For easier handling or variation, you can substitute with almond flour (adds nuttiness), chickpea flour (improves structure), any gluten-free flour (helps bind), or oat flour (softer texture). You can also skip flour completely; the recipe still works, yielding nutty, crisp crackers that are a bit more delicate to shape.
Store fully cooled crackers in an airtight jar for at least a week at room temperature. In humid conditions, reheat in an oven or air fryer for 3-5 minutes to restore crunch. Do not store while warm, as they will soften.
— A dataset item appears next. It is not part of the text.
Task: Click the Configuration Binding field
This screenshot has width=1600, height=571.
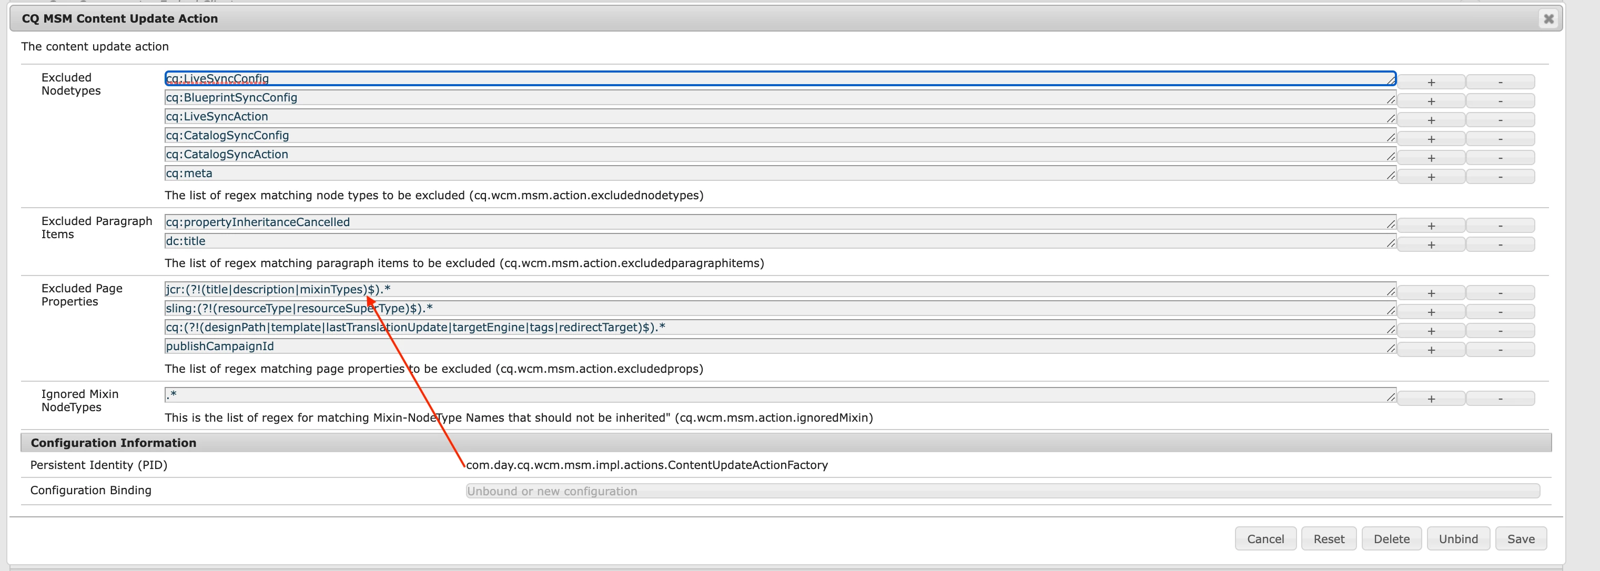Action: [x=1002, y=491]
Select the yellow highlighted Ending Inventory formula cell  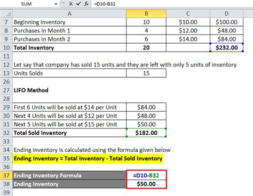[x=88, y=158]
Always preheat the oven fully before baking. Roll the dough evenly thin for uniform crispness. If edges brown faster, rotate the tray halfway through baking. Broiling is optional but provides extra crunch. Ensure crackers cool completely before storing for optimal crispness.

My Personal Experience:
What you see in the video is exactly how this oil-free batch turned out! Because the recipe contains cheese, the natural fats are enough to give them a great crunch without any added oil. I actually tested a few different variations: one small batch without any flour, and another where I added oil and extra cheese. They all work perfectly but give different textures—adding the extra cheese and oil definitely makes them much more crispy and light, while the oil-free version is more deeply crunchy. Just make sure to follow all the tips like rolling them thin, keeping a close eye on the baking since ovens vary, and you can add a little oat flour or skip it based on the texture you prefer!
Air-fryer Bake:
Bake at the same temperature (180°C / 350°F), it just takes less time! Spread the dough thin on parchment paper and air fry for about 10 to 12 minutes. Make sure to make in small batches , don’t over crowd the basket and carefully flip them halfway through and remove the parchment paper for the last 2 minutes so they cook evenly. Because the cooking time is shorter, adding a bit more cheese or a splash of oil to the dough really helps them cook through and crisp up fast! Just keep a close eye on them since air fryers move quickly.